He nodded.
“She’s beautiful,” I said.
“She’s angry,” said Valentino dispassionately.
I reached out and pulled the next portrait toward me. Luca. He was sitting alone on a stoop, dressed in a black suit. His knees came up to his chest, supporting his elbows as he leaned forward. His shoulders were hunched, making his frame appear smaller, like Valentino’s. He was looking at the ground, at nothing, and his fingers were scraping through his hair, like he was trying to hurt himself.
I swallowed hard. It was difficult to look at it. I glanced at Valentino and found he wasn’t looking at it anymore, either.
“Pain?” I guessed quietly.
“Grief,” he replied.
“It must be difficult to look beneath the mask,” I said, my throat suddenly tight.
Valentino raised his chin. “No more difficult than it is to wear one.”
I pulled my hands back and straightened up as a wave of something unpleasant washed over me. I didn’t want to look at the portraits anymore. It was an uncomfortable feeling, staring into the darkest moments of someone’s soul without them knowing. “Do you think you wear a mask?”

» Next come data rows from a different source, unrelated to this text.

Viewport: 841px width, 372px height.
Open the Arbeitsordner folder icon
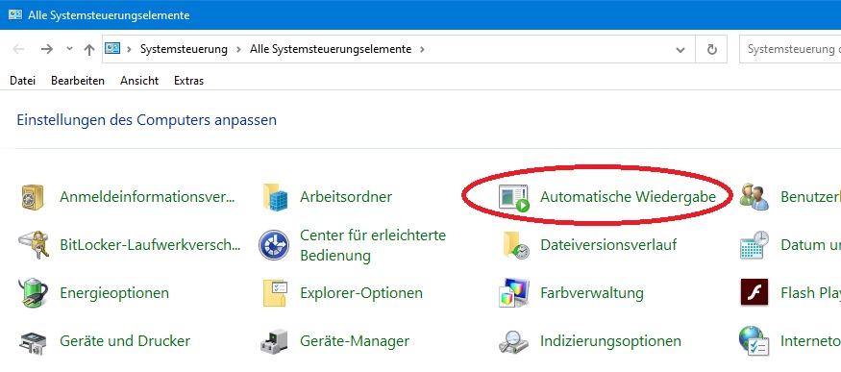click(275, 197)
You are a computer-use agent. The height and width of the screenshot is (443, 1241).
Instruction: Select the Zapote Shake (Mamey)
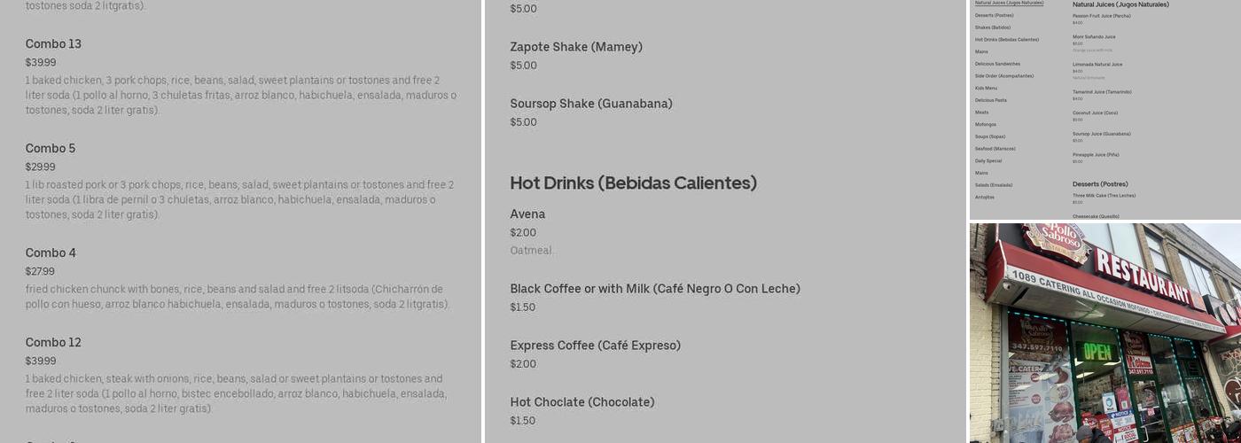point(576,56)
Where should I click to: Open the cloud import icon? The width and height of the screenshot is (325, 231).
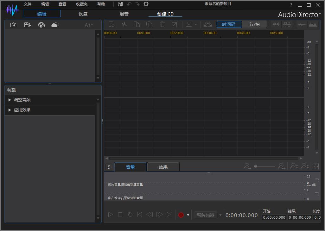tap(55, 25)
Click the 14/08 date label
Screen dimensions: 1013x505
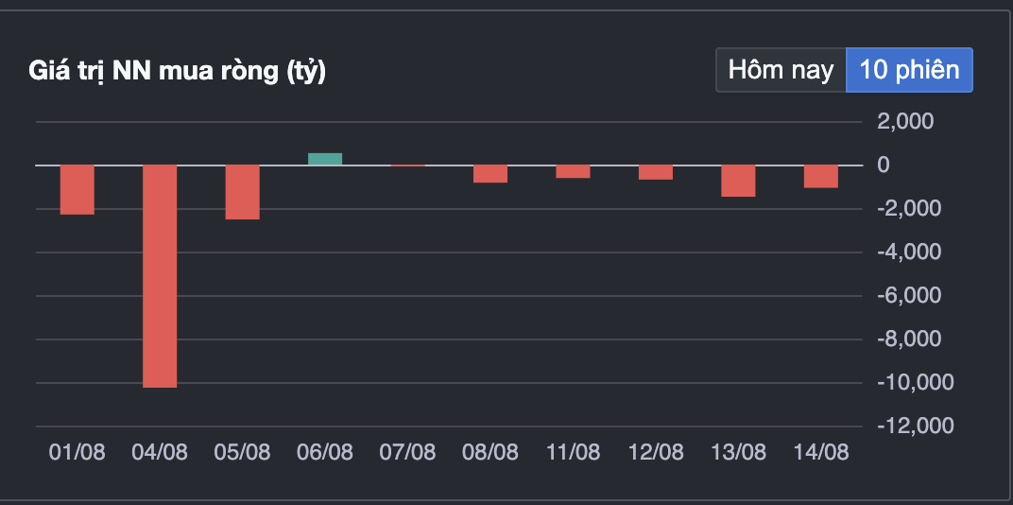(821, 452)
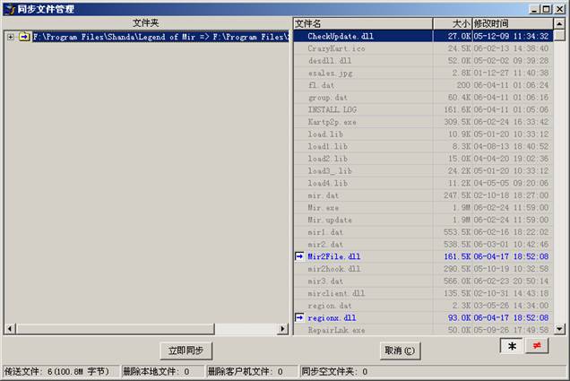Select the F:\Program Files\Shanda folder path
Screen dimensions: 570x381
point(160,37)
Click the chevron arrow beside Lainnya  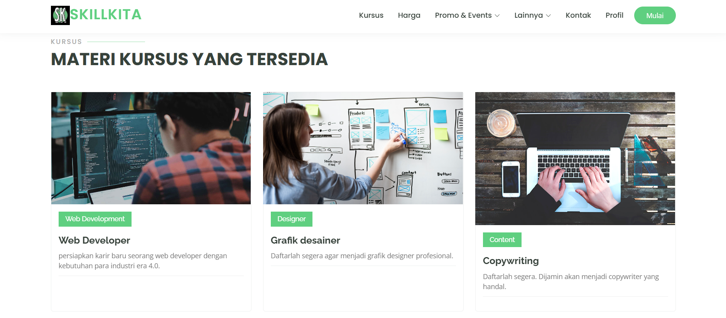(x=549, y=16)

“I’m wearing one right now.” Valentino smiled softly. “We both are.”
“It’s a sad thought.”
“Yes,” he said. “But sometimes I wonder about the alternative. Imagine if we had no secrets, no respite from the truth. What if everything was laid bare the moment we introduced ourselves?”
The idea swirled around my head. Hello, I’m Sophie. My uncle’s a paranoid loon, my father’s in jail for murder, and my mother buries herself in work to distract herself from her broken heart. I’m pretty sure I prefer cartoons over real life and I only have one real friend. I’m terrified of storms and I’m deeply suspicious of cats. I obsess over the cuteness of sloths and sometimes I cry at commercials.
“It would be terrible,” I confirmed.
Valentino smirked as though he had just listened to my embarrassing inner monologue. “Absolute chaos.”
I nodded, feeling subdued. Somewhere deep down I was trying to fight the sudden urge to burst into tears. As if sensing my inner struggle, Valentino afforded me a moment of privacy. He deflected his gaze and started to rearrange his sketches into a pile, until I could only see the one he was still working on. It was a man in maybe his midforties, dressed impeccably in a glossy dark suit and staring right at me from the page. For a heartbeat it felt as though I already knew him, that I had seen him somewhere before, but the moment passed, and I knew it was his son I was seeing. He was so like Nic it hit me like a punch in the gut. He had the same dark eyes with lighter flecks swimming inside, the same straight, narrow nose, and the same curving lips. His hair was gray in parts and receding, revealing a forehead etched with worry lines. His expression was grim.
“Seriousness?” I ventured.
“No,” Valentino said without looking up. “This one is Death.” I watched him smudge the edges. “I draw my father every day so that I’ll never forget him. But there’s nothing more to find in him now. He’s with the angels and he doesn’t need to wear a mask anymore. Everything he was is gone.”
“I’m sorry,” I offered weakly. It really was the only thing I could think to say, and still it didn’t seem like half enough.
Valentino shrugged, his expression matter-of-fact. “You can’t avoid the inevitability of death. It comes at you one way or another, and takes us all to the same place in the end. To apologize for it is to apologize for the sun shining or the rain falling. It is what it is.”
I wanted to tell him he was lucky for his pragmatism, but I didn’t get the opportunity. A door opened behind me. I noticed the smell first: a faint sweetness in the air.
“Valentino?” A man’s voice, crisp and gentle, followed.
I turned to find a slim, middle-aged man staring at me with surprise. His skin was olive and his hair the brightest silver I had ever seen. His eyebrows were so light I could barely detect them, but by the way they were denting his forehead, I could tell they were raised.
“Oh my,” he said in a faint accent. “Hello there.”
He advanced toward me like a well-dressed beanpole, his head tilted to one side. I didn’t know much about men’s clothing, but I could recognize an expensive suit when I saw one. It was black with thin pinstripes, and beneath it he wore a shiny gray shirt and a silk neck scarf. If he was burning up in the humidity, he didn’t show it.
He stuck out his hand and I took it; his handshake was cold and firm. The sweet smell was stronger now that he was so close; it was almost cloying. There was something vaguely familiar about it, too, but I couldn’t place it.